About $ f(x^2) = f(x) + f(x/2) $

Question

I was thinking about the equation

$$ f(x^2) = f(x) + f(x/2) $$

This should be consistant for $x>1$. And probably for all reals. But I focus on $x>1$.

This equation implies that $f$ grows slower than a logarithm or any power of a logarithm. But still faster than a double logarithm.

[*] Maybe like $\exp( \sqrt \ln (\ln(x)) ) $ ??

It is a simple Equation, but I have not seen it before.

The estimate [*] comes from The similar equation

$$ g(n+1) = g(n) + g(n/2) $$

Or

$$ h’(x) = h(x/2) $$

Which I discussed here before and is strongly related to the so-called binary partitions function.

$h$ can be given by an infinite sum. Can $f$ be given by an infinite sum ?
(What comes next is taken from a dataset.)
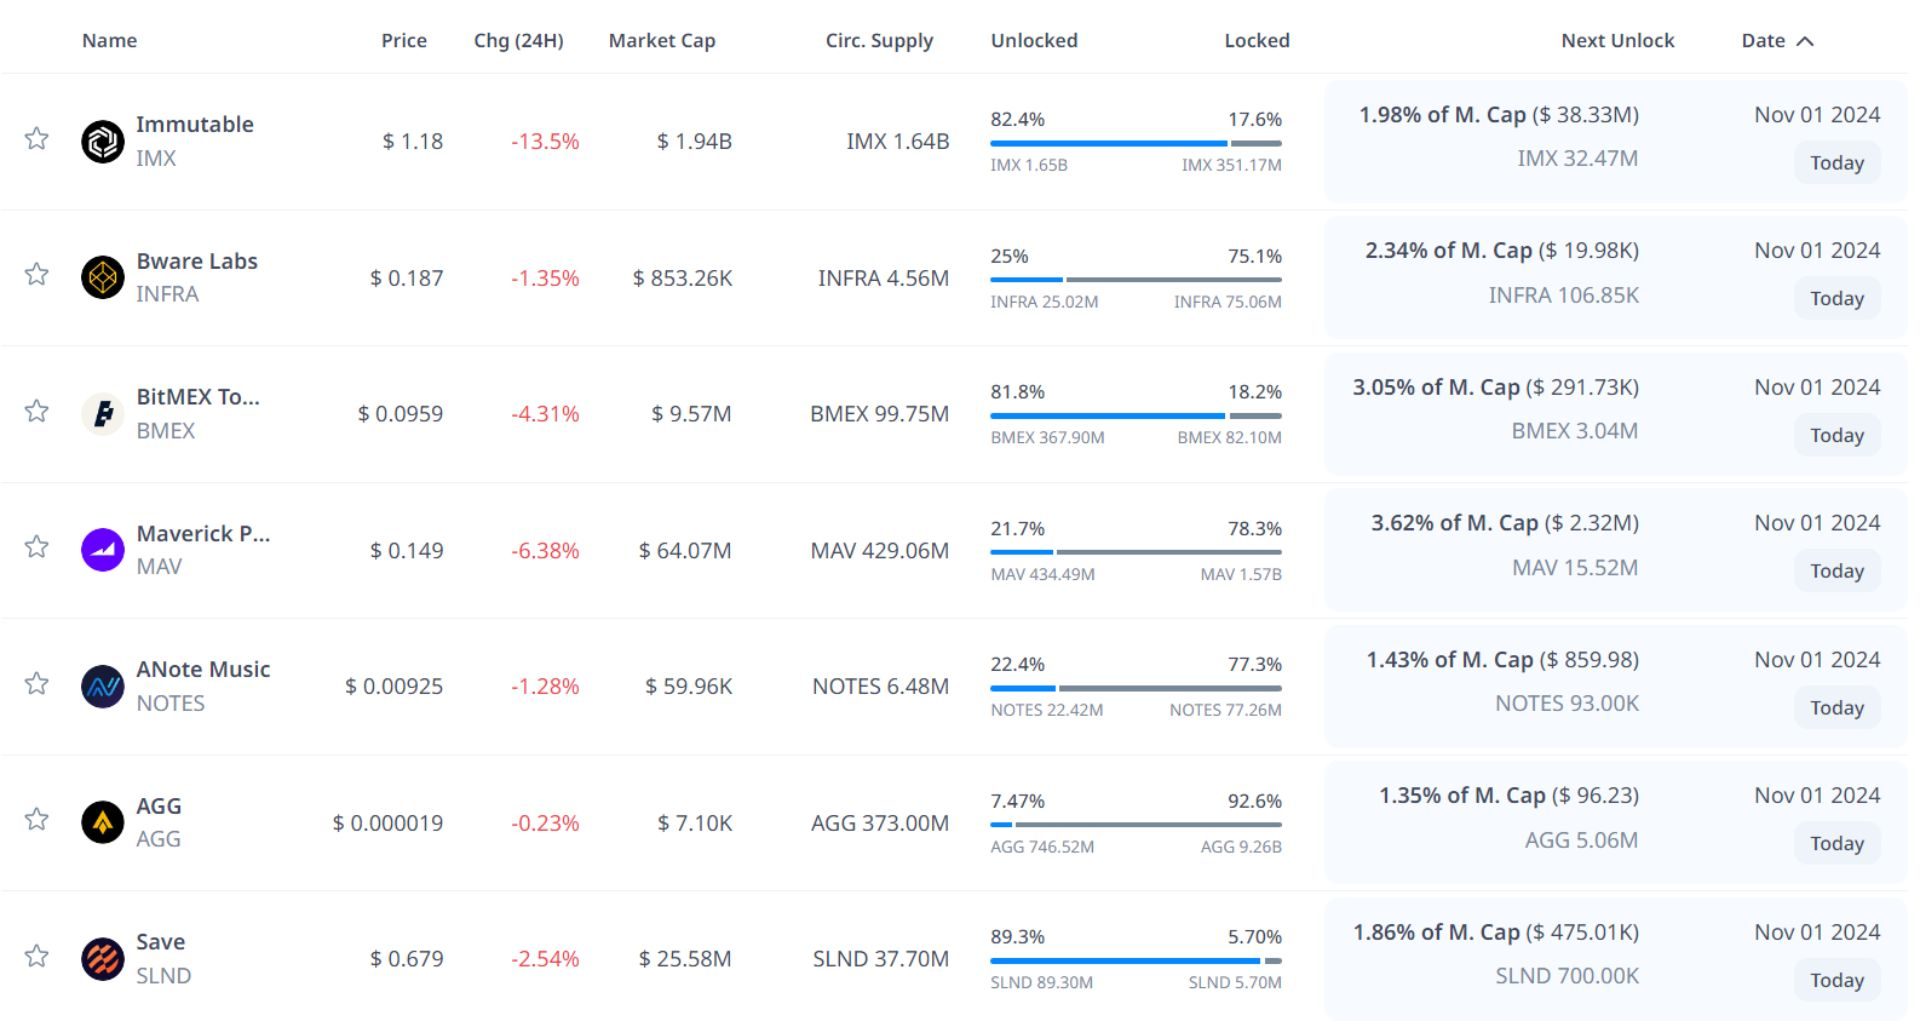Toggle the favorite star for Maverick Protocol
This screenshot has height=1036, width=1920.
point(37,546)
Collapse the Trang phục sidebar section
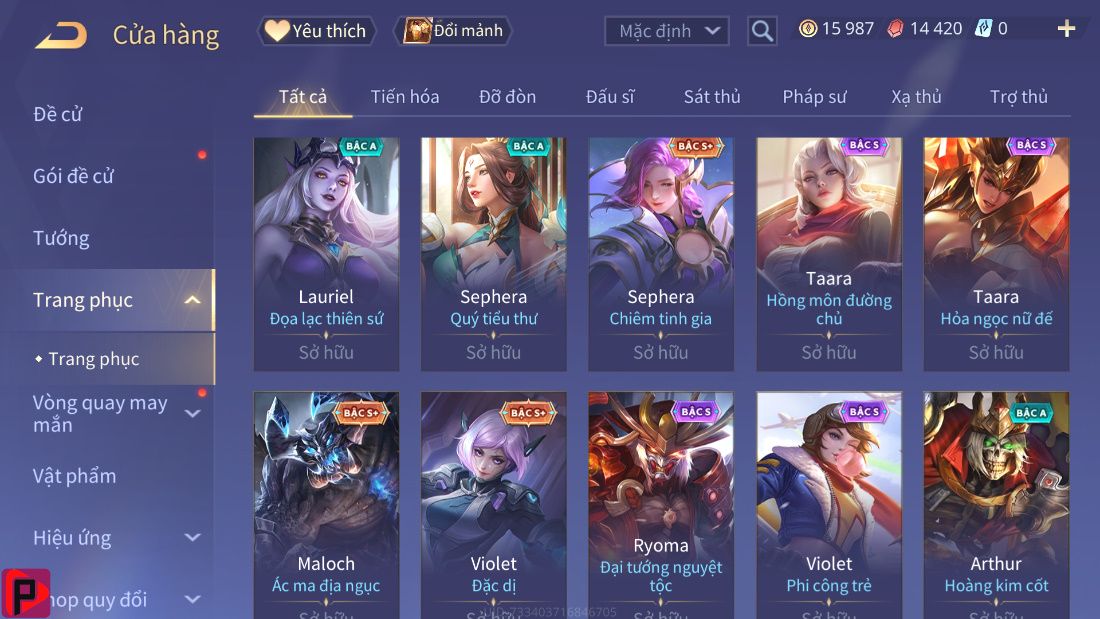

See If $f(x) = \sum \limits_{n=0}^{\infty} \frac{x^n}{2^{n(n-1)/2} n!}$ then $f^{-1}(f(x)-f(x-1))-\frac{x}{2}$ is bounded

Answer 1

$f(x)=1+\log_2(x)$ solves the equation for $x > 0$:

$f(x^2)=1+\log_2(x^2)= 1+2\log_2(x)$ $f(x)+f(x/2)=1+\log_2(x) + 1+\log_2(x/2)=1+\log_2(x) + 1+\log_2(x)-1=1+2\log_2(x)$.